BACKGROUND
A pleural effusion (PE) occurs due to a disturbance in the balance between pleural fluid (PF) formation and removal.1 It does not arise as a disease by itself; instead is an outcome of underlying pathology. Therefore, diagnosing PE requires a physician to determine its cause to treat PE appropriately. Still, in nearly 20% of cases, the etiology of PE remains unclear. Therefore, a careful history with good clinical examination should aid in diagnosing, especially in patients with atypical presentations. Thoracocentesis is the crucial step to determine the various etiologies. Considering the PF biochemistry, cytology, and signs and symptoms; PE diagnosis can be established in the vast majority of the cases.2 PF analysis can be classified as exudative or transudative. Treating the underlying cause is the typical management strategy for transudative effusions.

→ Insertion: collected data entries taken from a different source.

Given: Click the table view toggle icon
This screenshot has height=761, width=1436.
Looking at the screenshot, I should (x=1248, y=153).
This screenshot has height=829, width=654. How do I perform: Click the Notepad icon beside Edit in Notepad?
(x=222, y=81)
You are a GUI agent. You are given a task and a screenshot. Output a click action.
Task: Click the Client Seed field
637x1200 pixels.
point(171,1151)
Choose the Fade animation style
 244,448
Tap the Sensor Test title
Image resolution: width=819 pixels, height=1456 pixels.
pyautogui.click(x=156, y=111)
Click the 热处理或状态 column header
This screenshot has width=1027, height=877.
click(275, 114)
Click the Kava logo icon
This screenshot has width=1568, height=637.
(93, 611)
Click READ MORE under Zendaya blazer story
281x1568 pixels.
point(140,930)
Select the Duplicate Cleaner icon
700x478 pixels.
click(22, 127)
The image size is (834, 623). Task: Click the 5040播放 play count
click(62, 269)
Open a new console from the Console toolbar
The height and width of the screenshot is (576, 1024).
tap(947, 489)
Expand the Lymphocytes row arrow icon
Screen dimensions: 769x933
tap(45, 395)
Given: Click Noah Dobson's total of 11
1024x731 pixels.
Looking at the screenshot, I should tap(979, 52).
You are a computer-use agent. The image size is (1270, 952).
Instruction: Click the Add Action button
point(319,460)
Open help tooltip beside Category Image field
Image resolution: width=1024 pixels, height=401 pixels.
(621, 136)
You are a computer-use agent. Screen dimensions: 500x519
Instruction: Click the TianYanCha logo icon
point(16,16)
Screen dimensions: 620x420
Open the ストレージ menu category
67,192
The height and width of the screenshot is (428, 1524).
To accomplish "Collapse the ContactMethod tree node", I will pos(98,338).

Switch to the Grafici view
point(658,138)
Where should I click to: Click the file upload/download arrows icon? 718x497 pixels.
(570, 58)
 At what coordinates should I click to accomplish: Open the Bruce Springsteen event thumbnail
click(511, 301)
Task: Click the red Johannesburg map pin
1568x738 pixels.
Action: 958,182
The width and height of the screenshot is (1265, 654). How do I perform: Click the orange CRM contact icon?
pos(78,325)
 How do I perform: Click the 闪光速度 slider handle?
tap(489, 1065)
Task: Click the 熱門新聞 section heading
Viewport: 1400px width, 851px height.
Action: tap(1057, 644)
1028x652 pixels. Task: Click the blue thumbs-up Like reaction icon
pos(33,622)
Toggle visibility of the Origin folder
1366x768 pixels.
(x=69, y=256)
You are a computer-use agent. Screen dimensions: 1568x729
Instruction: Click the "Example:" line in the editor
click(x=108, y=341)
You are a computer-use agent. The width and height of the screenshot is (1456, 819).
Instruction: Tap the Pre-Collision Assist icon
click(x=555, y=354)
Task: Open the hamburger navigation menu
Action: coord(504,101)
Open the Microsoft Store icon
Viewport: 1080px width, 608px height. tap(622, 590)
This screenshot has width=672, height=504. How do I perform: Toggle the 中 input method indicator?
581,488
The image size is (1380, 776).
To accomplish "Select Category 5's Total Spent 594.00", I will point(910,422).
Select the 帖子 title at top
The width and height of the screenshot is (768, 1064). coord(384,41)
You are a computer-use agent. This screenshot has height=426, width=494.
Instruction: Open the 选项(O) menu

Massive PE refers to an effusion that fills almost all the hemithorax. A prospective study was conducted to establish the most common causes of pleural effusions. Malignant effusion is the leading cause of massive effusion, followed by PE secondary to cirrhosis. On the other hand, massive pleural effusions were far less likely to be caused by congestive heart failure or infections.3 The study added to the growing body of evidence that, whatever the source, a substantial, refractory PE, whether transudate or exudate, symptomatic relief could be established by drainage.